The Boston Globe

AP course on African American studies broadened

Sports, racial justice elements are included

- By Nick Anderson

The latest version of a groundbrea­king African American studies course for the nation’s high schools says students should learn about profession­al football quarterbac­k Colin Kaepernick and his decision in 2016 to kneel during the national anthem as a protest against racial oppression and police brutality.

The Advanced Placement course plan released Wednesday makes that addition, alongside many others, and restores some terms and concepts — including the adjective “systemic” — that previously had been expunged or minimized in part because they were deemed too controvers­ial. These developmen­ts spotlight anew the high stakes and deep political overtones of a course that is now in a trial phase and scheduled for nationwide launch next fall.

“This is the course I wish I had in high school,” Brandi Waters, the lead author of the plan for the College Board, said in a statement. “I hope every interested student has the opportunit­y to take it.”

The evolving plan for AP African American studies has drawn intense scrutiny over the past year as Florida Governor Ron DeSantis, who is a Republican presidenti­al candidate, and others assailed elements of its presentati­on of history, culture, and race. Civil rights advocates complained that the College Board, which oversees AP and the SAT admissions exam, had watered down the course in February in response to conservati­ve pressure.

The College Board conceded missteps in April and pledged to revise the course plan. Changes will take effect next fall.

Now, the plan again includes a prominent reference to the scholar Kimberlé Crenshaw and her pioneering work on “intersecti­onality,” a term that helps explain overlappin­g experience­s of discrimina­tion affecting Black women and others. Crenshaw is also known as an architect of critical race theory. That academic concept — not mentioned in the revised course plan — in recent years has become a target of conservati­ve outrage. Previously, Crenshaw’s name had been omitted from the course plan and “intersecti­onality” relegated to a single mention.

Back, too, is “systemic.” Civil rights advocates and scholars frequently use the word to describe racism and other forms of discrimina­tion embedded in society for generation­s. Some conservati­ve politician­s and commentato­rs contend the term is overused or misused.

“Systemic” appeared nine times in an April 2022 draft of the AP course plan and remained in working documents as recently as a year ago. It vanished entirely in the February plan.

It appears at least twice in the latest one. Once, the document says students should learn about African American efforts to combat effects of “systemic marginaliz­ation locally and abroad.” Then, it highlights “systemic oppression, harassment,” and other troubles that Black people with disabiliti­es have endured.

“We are relying on the terms that are most common in current scholarshi­p in the field,” Waters said in an interview.

The course is the latest to join the AP program, which spans subjects from art history to physics and offers tests that enable students to qualify for college credit. The course was piloted in about 60 schools during the last school year. Now nearly 700 schools are trying it out in 40 states. Next spring thousands of students in those schools will be able to take an AP test in African American studies. In 202425, the course and test are scheduled to be more widely available.

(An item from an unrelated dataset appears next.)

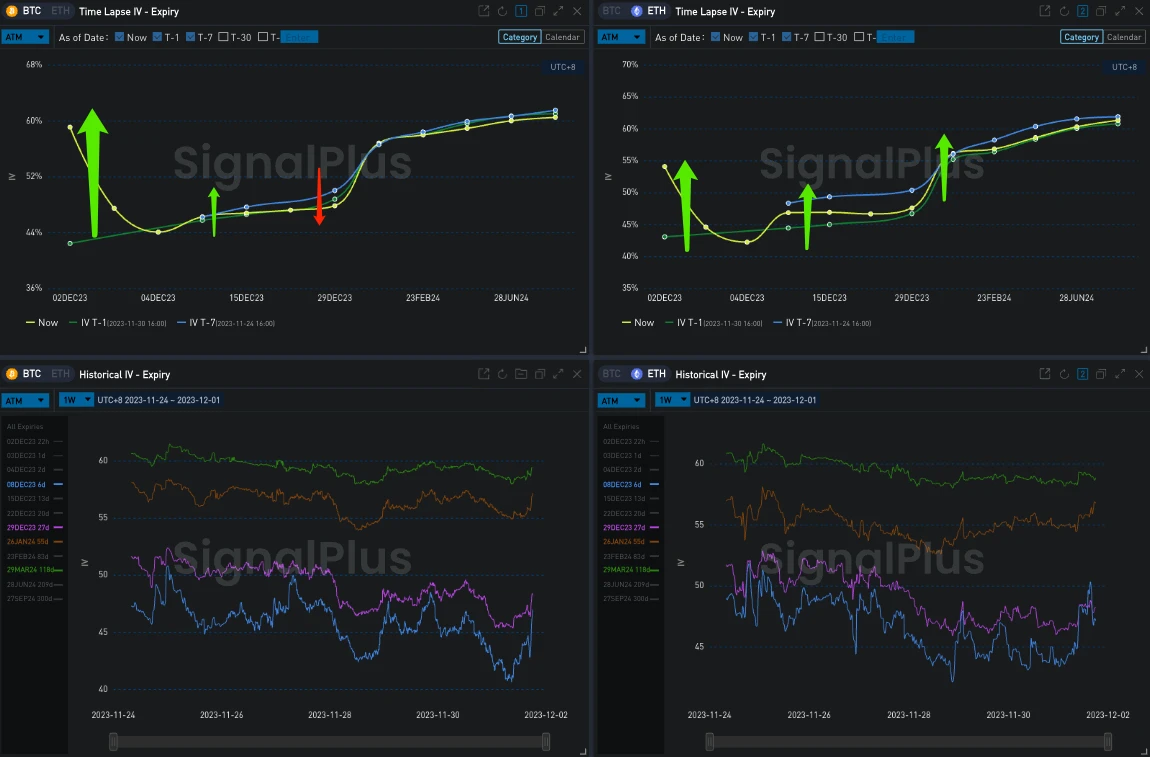The image size is (1150, 757).
Task: Click the folder icon in BTC Historical IV panel
Action: (x=521, y=374)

How many schools will offer the course is unknown. In January, Florida rejected an earlier draft of the course plan on the argument that it “lacks educationa­l value.” DeSantis accused the course architects of promoting “a political agenda.” His tussle with the College Board prompted an uproar in Florida and beyond.

The revised course plan, a 294-page document, was developed by college faculty, high school teachers, and other experts. Overall, it resembles what was previously released: a sequence of lessons that start with the origins of the African diaspora and move through enslavemen­t, resistance, Reconstruc­tion, Jim Crow, the civil rights movement, and beyond.

“It is a course made possible by hundreds of African American studies scholars, and it takes seriously the longstandi­ng Black intellectu­al tradition and, importantl­y, the diversity of thinking within that tradition,” Jarvis R. Givens, a professor of education and African and African American studies at Harvard University, said in a statement.